Lithuanian language watchdog didn’t assess possibility of original name spelling by Poles

Lithuanian ID card
VSAT

Daiva Vaišnienė, chairwoman of the State Commission of the Lithuanian Language, or VLKK, says that the watchdog cannot give its opinion on this specific issue as the bill fails to clearly define when such exceptions would apply.

“The language commission has consistently held that Latin-based characters could be used for the surnames of those individuals who have a very clear reason for this. Normally, that would be a identity document issued by a foreign country and other documents, such as marriage or birth certificates, containing the surname transferred from a foreigner’s identity document,” she told reporters after the commission’s sitting.

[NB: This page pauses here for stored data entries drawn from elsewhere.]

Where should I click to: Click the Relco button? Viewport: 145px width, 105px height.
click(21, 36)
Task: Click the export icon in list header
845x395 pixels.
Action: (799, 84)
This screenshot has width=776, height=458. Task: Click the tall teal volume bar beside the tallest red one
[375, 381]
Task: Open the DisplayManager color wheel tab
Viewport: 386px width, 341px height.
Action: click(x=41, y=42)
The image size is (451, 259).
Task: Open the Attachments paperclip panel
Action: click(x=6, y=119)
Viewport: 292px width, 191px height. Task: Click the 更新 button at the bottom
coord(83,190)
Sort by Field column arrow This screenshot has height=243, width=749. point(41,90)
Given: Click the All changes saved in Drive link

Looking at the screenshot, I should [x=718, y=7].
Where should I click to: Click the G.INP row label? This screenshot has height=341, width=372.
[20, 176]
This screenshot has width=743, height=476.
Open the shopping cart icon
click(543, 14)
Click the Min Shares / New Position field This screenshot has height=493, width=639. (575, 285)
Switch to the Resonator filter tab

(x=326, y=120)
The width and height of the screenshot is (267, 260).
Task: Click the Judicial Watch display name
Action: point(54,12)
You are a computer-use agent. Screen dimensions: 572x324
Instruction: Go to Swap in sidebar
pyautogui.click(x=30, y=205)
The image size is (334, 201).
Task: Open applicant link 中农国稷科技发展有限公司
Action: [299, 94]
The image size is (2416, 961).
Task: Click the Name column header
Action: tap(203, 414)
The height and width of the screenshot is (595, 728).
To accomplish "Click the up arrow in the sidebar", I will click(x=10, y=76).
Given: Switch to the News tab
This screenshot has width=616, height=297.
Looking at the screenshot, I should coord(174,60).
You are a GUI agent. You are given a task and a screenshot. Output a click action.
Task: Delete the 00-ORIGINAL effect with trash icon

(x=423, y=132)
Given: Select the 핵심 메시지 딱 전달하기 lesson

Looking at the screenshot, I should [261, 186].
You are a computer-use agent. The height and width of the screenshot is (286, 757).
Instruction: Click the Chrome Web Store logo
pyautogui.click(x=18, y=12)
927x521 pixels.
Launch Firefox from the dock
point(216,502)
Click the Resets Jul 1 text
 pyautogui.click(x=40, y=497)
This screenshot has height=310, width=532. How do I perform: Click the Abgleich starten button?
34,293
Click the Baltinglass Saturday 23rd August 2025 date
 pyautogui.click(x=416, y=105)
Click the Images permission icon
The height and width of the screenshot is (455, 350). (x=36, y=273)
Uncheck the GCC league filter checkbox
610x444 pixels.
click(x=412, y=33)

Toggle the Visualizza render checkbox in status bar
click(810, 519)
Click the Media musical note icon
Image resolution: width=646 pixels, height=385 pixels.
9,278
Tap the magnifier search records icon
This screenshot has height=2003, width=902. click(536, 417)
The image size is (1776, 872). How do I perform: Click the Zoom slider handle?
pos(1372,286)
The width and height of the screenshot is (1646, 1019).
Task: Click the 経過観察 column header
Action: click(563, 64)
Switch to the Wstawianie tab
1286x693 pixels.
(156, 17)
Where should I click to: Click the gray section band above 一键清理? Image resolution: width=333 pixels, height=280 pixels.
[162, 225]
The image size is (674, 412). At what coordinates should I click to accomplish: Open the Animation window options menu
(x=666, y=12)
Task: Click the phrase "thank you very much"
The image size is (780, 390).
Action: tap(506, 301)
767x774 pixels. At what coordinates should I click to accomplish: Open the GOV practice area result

Two alternative name-spelling bills have been tabled to the parliament. The more liberal one calls for allowing Lithuanian citizens who can provide documented proof of their non-Lithuanian origin to have their surnames spelt with non-Lithuanian characters. The initiators of these amendments acknowledge that they would open the way for ethnic Poles living in Lithuania to have their names spelt with non-Lithuanian letters.

According to Vaišnienė, the latter provision is too vaguely defined and, therefore, the language watchdog did not assess it.

VLKK proposed to allow using non-Lithuanian Latin-based characters for spelling names on the main page of identity documents after discussing the two bills on Monday.

According to the commission, exceptions should be precisely defined and based on a clear source, such as a foreign national’s identity document and other official documents.

One of the two bills tabled to the parliament propose to allow using the letters “x”, “w” and “q”, which do not exist in the Lithuanian alphabet, on the main page of an identity document, and the other calls for such names to be spelt in their original form on an additional page of one’s passport.

The Seimas asked the language watchdog to give its opinion on the bills, which passed the first reading in the parliament two weeks ago.

Local Poles and politicians in Warsaw have repeatedly called on Lithuania’s authorities to allow the original spelling of Polish names in documents. Supporters say that the amendments are also important for Lithuanian women married to foreigners. Critics, meanwhile, maintain that this would undermine the status of the official language and could cause difficulties reading the non-Lithuanian names.